Dataset entries

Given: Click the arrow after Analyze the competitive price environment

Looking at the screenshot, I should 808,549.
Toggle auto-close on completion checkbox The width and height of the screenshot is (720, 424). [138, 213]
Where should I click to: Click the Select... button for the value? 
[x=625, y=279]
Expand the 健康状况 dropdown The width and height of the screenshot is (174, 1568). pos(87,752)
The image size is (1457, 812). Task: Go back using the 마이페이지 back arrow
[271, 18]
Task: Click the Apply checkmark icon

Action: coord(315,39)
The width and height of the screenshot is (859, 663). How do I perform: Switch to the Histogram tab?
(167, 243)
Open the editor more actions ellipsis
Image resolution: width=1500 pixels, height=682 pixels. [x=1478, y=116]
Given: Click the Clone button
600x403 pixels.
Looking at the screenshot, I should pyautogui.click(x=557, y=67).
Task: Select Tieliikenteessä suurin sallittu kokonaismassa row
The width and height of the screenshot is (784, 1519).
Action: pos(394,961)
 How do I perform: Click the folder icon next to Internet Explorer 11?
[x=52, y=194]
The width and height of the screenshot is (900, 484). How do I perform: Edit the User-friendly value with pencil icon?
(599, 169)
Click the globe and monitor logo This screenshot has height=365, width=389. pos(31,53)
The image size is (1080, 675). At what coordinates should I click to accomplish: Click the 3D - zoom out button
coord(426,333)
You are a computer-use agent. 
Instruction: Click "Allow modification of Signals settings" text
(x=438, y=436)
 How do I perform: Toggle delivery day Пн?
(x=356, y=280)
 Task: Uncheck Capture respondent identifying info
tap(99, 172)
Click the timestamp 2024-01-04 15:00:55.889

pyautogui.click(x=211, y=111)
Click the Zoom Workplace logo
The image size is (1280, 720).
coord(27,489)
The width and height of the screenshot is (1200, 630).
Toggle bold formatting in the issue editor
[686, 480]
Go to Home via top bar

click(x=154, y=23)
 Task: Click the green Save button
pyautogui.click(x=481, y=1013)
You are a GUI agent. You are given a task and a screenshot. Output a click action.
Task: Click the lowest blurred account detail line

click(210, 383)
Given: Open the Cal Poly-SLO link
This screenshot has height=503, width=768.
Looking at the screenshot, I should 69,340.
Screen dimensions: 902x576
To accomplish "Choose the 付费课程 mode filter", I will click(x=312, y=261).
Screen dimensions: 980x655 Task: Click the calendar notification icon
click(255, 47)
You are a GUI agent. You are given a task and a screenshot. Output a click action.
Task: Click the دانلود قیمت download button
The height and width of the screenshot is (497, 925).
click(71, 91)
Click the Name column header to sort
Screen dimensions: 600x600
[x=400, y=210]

▶ **REQUIRED ACTION**
Report the number of lines above that contain the word "logo", and only that number.

▶ **YOUR RESPONSE**
2